The reason we pass the testing.T pointer to the createUser function is to
be able to fail the test if the database cannot be opened for writing. We check
the db.Error field on the Gorm database connection pool for any errors and
invoke the t.Fatal function, if we hit any errors.
(You can read more about the behavior of t.Fatal in my article on the
topic.)
In the test itself, we invoke createUser with the test database connection
and the testing.T pointer. The return value of createUser is a function
which we store in the cleanup variable. Then, we defer the invocation of
cleanup to happen at the exit of the test function. Using cleanup, we can
remove the data from the test database before exiting the tests.
While the approach above works and it’s idiomatic Go, it has a few downsides worth mentioning:
- It works fine for one test case, but if the test file has many tests that modify the state of the test database, they will get contaminated with cleanup-like functions.

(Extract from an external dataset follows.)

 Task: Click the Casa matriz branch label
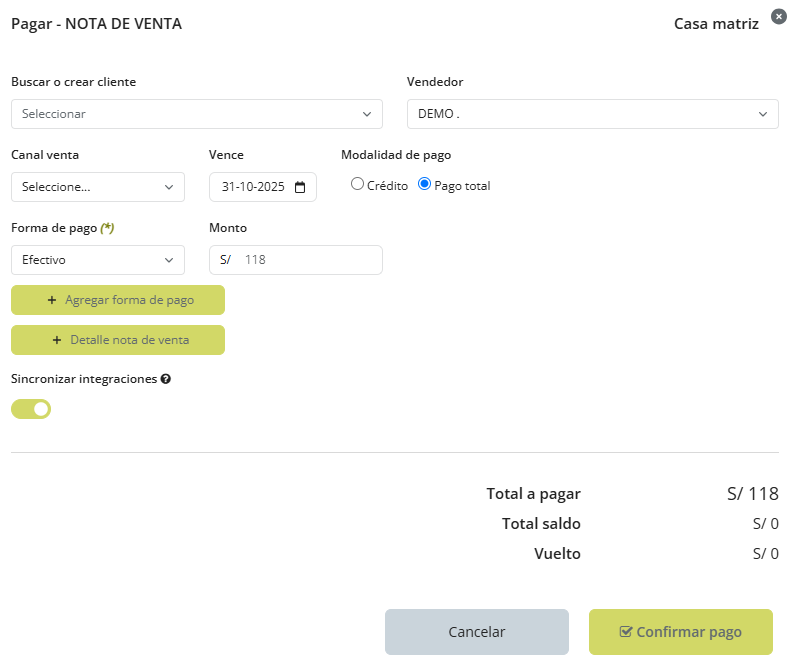(716, 24)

- Adding to the above point, imagine tests where we have to clean up other things, such as processes, files, or open sockets. That will lead to a substantial increase in cleanup-closures pollution.
- It adds cognitive overhead when reading the code, which otherwise is a straightforward testing code
- The definition of the
cleanupfunction is buried in thecreateUserfunction, visually separated from the test function that uses/invokes it. A reader of the test file can experience difficulty navigating the functions and putting the pieces together
Because of these reasons, the Go authors decided to add a t.Cleanup function
to the testing package. The
change was merged on
November 4, 2019 – right on time to get into the v1.14 release.

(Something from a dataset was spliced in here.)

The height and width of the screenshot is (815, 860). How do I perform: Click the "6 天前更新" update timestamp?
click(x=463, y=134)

Let’s explore how t.Cleanup can make our life easier.
Adding data and cleaning it up, using t.Cleanup #
With the t.Cleanup, and b.Cleanup methods, we get better control to
cleaning up after our tests. t.Cleanup registers a function to be called when
the test and all its subtests complete. This means that even if our tests run
as subtests, which is the case in our example, the cleanup will only happen
after all the subtests are done.
Here’s the reworked version of our tests:
func createUser(t *testing.T, db *gorm.DB) {
user := User{Username: "jane", Password: "doe123"}
if err := db.Create(&user).Error; err != nil {
t.Fatal(err)
}
t.Cleanup(func() {
db.Delete(&user)
})
}
func TestServer(t *testing.T) {
db, err := gorm.Open("sqlite3", "./cleanups_test.db")
if err != nil {
t.Fatal(err)
}
defer db.Close()
createUser(t, db)
r := Router(db)
// Snipped for brewity...
}While the code change is small, there is a substantial difference between the new and the old versions.
The most significant difference lies in the fact that the createUser function
takes care of its clean up now. The invoker function (TestServer) does not
need to worry about the cleanup of the data added in the database – we know
that the createUser will remove the data. Most importantly, it will remove
the data just in time – once all of the subtests are done.
Having t.Cleanup, and b.Cleanup in the standard library does not stop us
from using the old way using composition and returning cleanup callbacks – it
is still a valid way to clean up any state or files that our tests might
create. But, using the new t.Cleanup & b.Cleanup functions things get a bit
easier: there’s now a way to do just that, and the standard library supports
it.
And having the Go v1 compatibility promise in mind – it is here to stay.